Re: Labov's latest discovery in sociolinguistics
- From: "Paul J Kriha" <paul.nospam.kriha@xxxxxxxxxxxxxxx>
- Date: Sun, 30 Mar 2008 18:01:24 +1200
"Trond Engen" <trondnet@xxxxxxxxxxxxx> wrote in message
news:47ecd56e$0$23850$8404b019@xxxxxxxxxxxxxxxxxx
Nikolaj skreiv:
Trond Engen pravi:
1. The royal we: Heads of political entities use 'we' to underline
that they speak on behalf of the collective.
[...]
Are these forms present in some other currently spoken or in some
earlier Slavic language?
I don't know. Isn't this a European medieval thing?
I don't know.
Slovenian is the only language I've heard of that keep a
distinction between the superpolite 3p plural and the polite 2p
plural.
Do you mean before my post?
No. Now. I didn't know before. I generally don't know anything
before.
As I said I wondered sometimes about it's origin, and I thought it might
be some old form like the dual. I learned German for four years in
secondary school, so I understand the German polite form, but I was
never consciously aware that it is in fact the third person plural. Or
at least, if I was aware while learning, I soon forgot it, and thought
of it as equvivalent of Slovene vikanje (2p plural). :(
It is, of course, more or less a functional equivalent.

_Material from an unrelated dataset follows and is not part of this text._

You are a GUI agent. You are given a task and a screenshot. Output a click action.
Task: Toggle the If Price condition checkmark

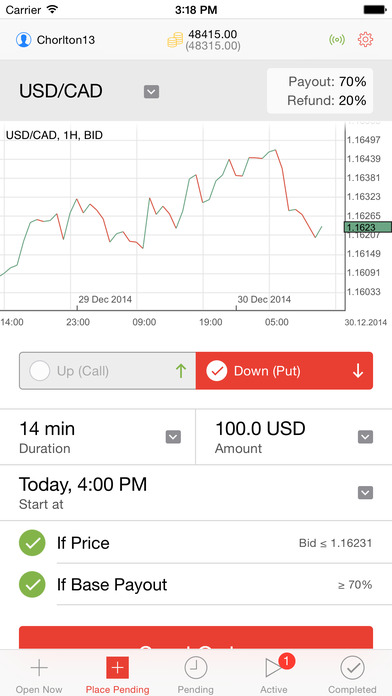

If Yiddish uses 2p plural for the polite form and German 3p plural
then maybe some earlier Germanic language used both, just like
Slovenian?
Yes, that was my idea, or, at least, that some subset of German made the
distinction.
I suspect that the various formal grammatical forms have been relatively
late inventions and borrowings. AFAIK, they did not exist in Western
Slavic languages as late as in early 1400s. I recall reading a ficticious
conversation written by a linguist writer. The conversation was between
a 20th century Prague man and a 15th century Hussite warrior also
from Prague. The author made a special point in showing that the 15th
century Hussite did not understand the formal forms of the modern
language. Every time he heard the plural pronouns and plural verbs
he looked over his shoulder to see who else was in the room.

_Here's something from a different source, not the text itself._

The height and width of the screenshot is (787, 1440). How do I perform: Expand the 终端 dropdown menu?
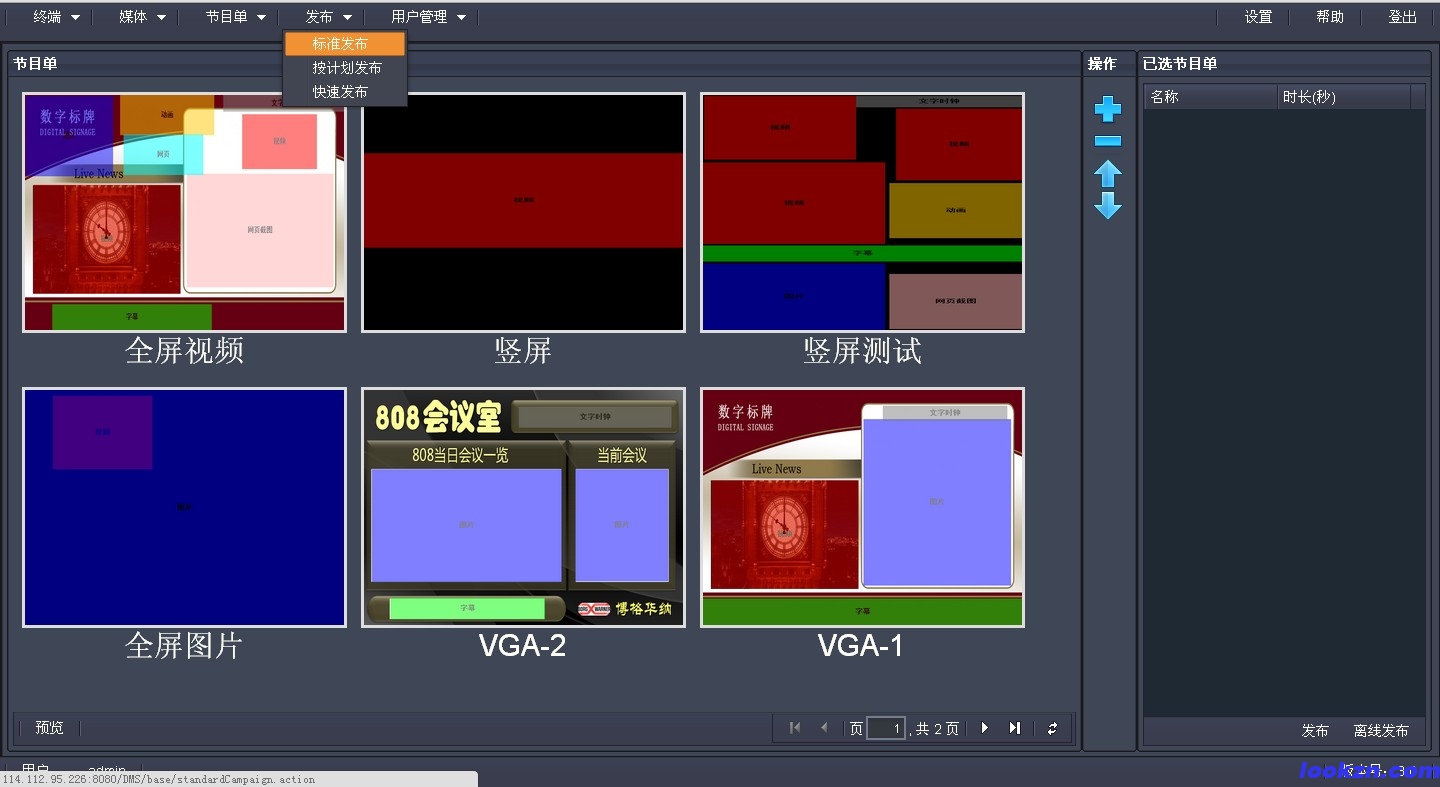click(x=57, y=17)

I have checked the Slovene online virtual library about onikanje: it
has two articles, one in 'Slovenski jezik = Slovene linguistic
studies ISSN: 1408-2616', and it seems it is in English:
AVTOR................... : Reindl, Donald F. - avtor
NASLOV.................. : Slovene ultra-formal address: borrowing,
innovation, and analysis
V PUBLIKACIJI........... : Slovenski jezik. - ISSN 1408-2616. - 6
(2007), str. [151]-168.
OSTALI NASLOVI.......... : Onikanje v slovenščini: prevzem, inovacija in
analiza
PREDMETNE OZNAKE........ : slovenščina // onikanje //
Slovene language // formal address
and one in a local newspaper.
I will make a copy and report back.
Here I coin 'superpolite' and then you find someone who's been using
'ultra-formal'. I bet someone will beat me even to my own funeral.
German seems to have lost the 2p plural, but I I see that both
Yiddish and Dutch have it. Could the distinction be alive in some
dialects, say Austrian?
But nowadays this superpolite form is more thought of in terms of
submission and it is not used anymore by majority (actually even
the polite form is receding).
Sure. My point was that since the polite plural is a cultural trait,
shared by most European languages, it has spread with culture.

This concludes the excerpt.